Three distinct orders prevailed in ancient Greece architecture. The Doric, the Ionic and the Corinthian were unique styles invented by the ancient Greeks. These orders were later adopted by the Romans. All these three orders had three separate parts of the base, shaft and the capital. However, the Doric Ancient Greek Columns had no base. The shaft is composed of several pieces unlike that capital and the base which are one whole piece.
Ancient Greek Columns
The Doric style was the simplest and the oldest among the three. It was developed by one of the Greek races, the Dorians. The Doric columns had a crown or capital made of a circle topped by a square.
The shaft had twenty sides. Working well horizontally on buildings, they were powerful and masculine looking. the echinus is convex and the abacus is square. The height of the column is known to be approximately five and one half the width of the column.
The Parthenon on the Acropolis in Athens is the most famous from the Doric order.
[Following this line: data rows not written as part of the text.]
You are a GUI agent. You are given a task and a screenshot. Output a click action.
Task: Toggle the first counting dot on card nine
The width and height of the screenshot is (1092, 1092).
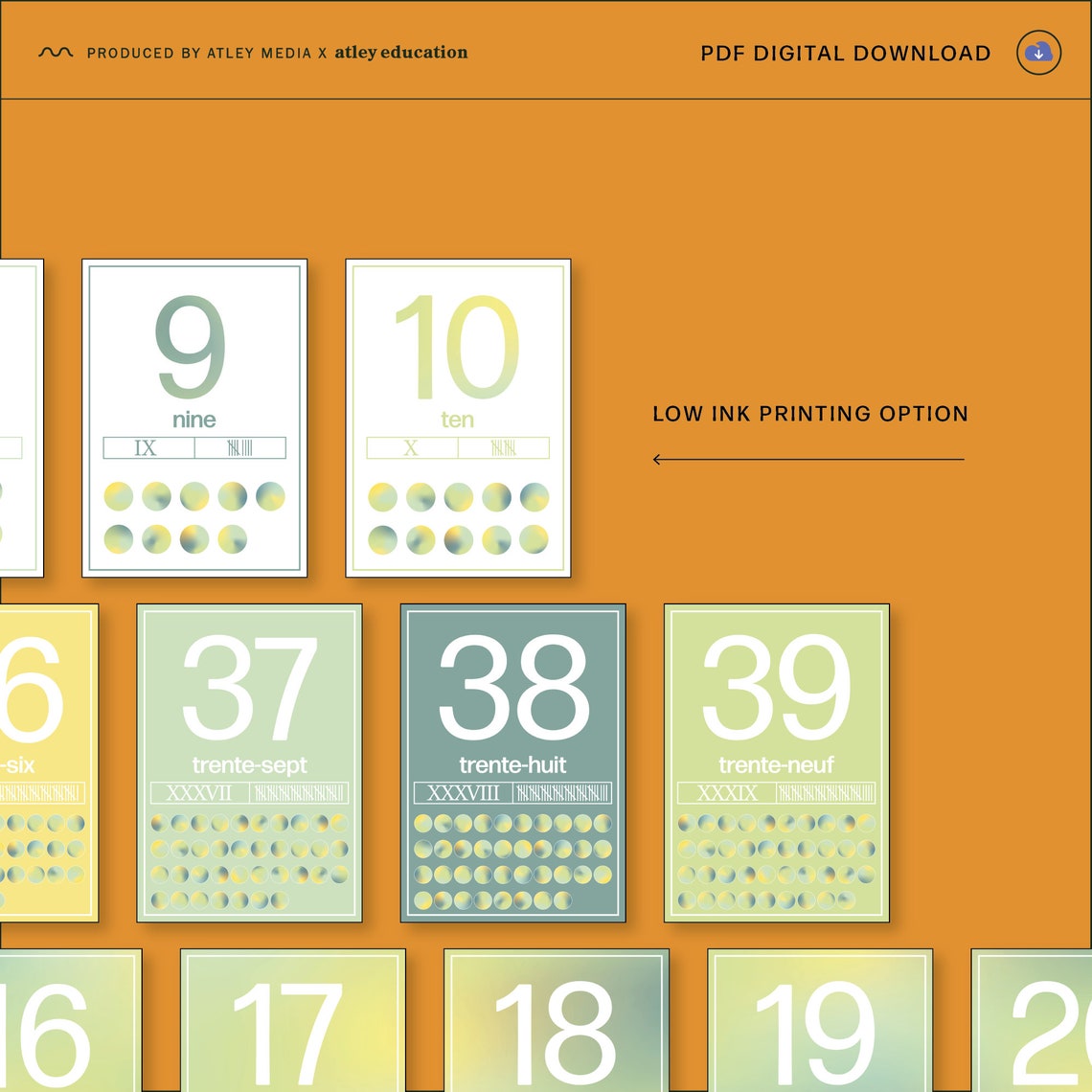(x=121, y=496)
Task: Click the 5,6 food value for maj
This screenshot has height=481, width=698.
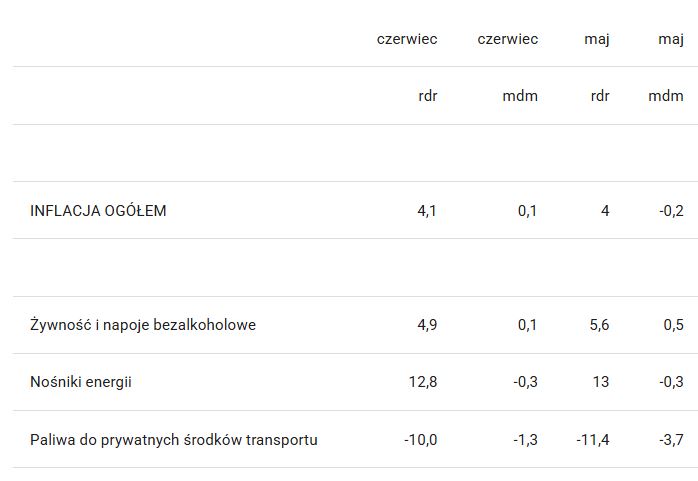Action: [x=599, y=325]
Doric order was used in the mainland and western Greece. Vitruvius, a practicing architect of the ancient times, reports that the Doric has a basis of sturdy male body proportions while Ionic depends on “more graceful” female body proportions.
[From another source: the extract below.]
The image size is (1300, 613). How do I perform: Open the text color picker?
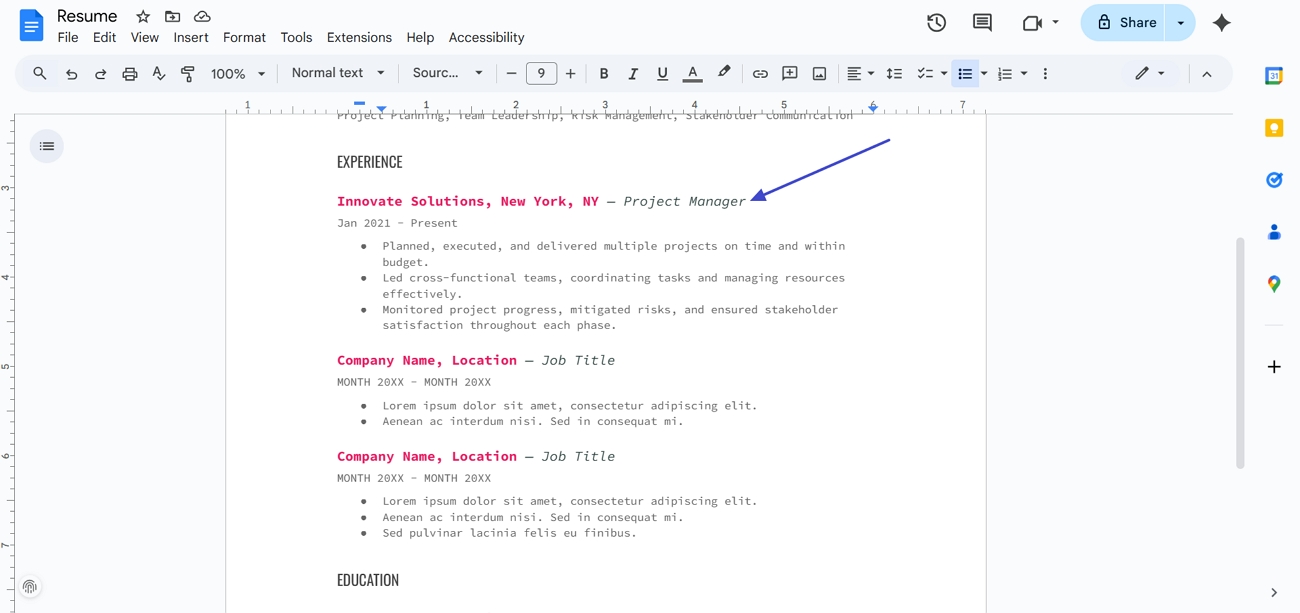[692, 73]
The Temple of Hera in Olympia, built after 600 BC is the oldest well-preserved temple of Doric architecture. Hephaisteion, in Athens, is another good example of the Doric order.
The ionic style was known for its elegance. The shafts were taller than the Doric ones. It originated in Ionia in 6th century BC. More artistic and feminine in nature, they are characterized by the scroll pattern of their capital and the base that separates the shaft from the ground.
These Ancient Greek Columns are slender and the shafts are fluted. A column of the Ionic order is nine or lower diameters. The shaft itself is eight diameters high. the major features of the Ionic order are the volumes of its capital. The temple of Hera on Samos was a good model of iconic figures.
Types of Roman Columns: Corinthian columns
Corinthian was more a fancy style. This style was largely visible among the Romans. Decorated with acanthus leaves, the Corinthian was the most elegant and elaborate of the three orders. This style of an architectural column was adapted in the middle of the fourth century BC.
The floral leaf design at the top made it easier to identify the Corinthian types. The name “Corinthian” is derived from the Greek city of Corinth. It also had an entasis, a curve tapering in the column shaft.
The entasis gives the illusion to the human eye that the column is straight which it actually is not. The Choragic Monument of Lysicrates in Athens built in 335 to 334 BC is the oldest known building from the Corinthian order. The temple of Olympian Zeus from Athens is another good work.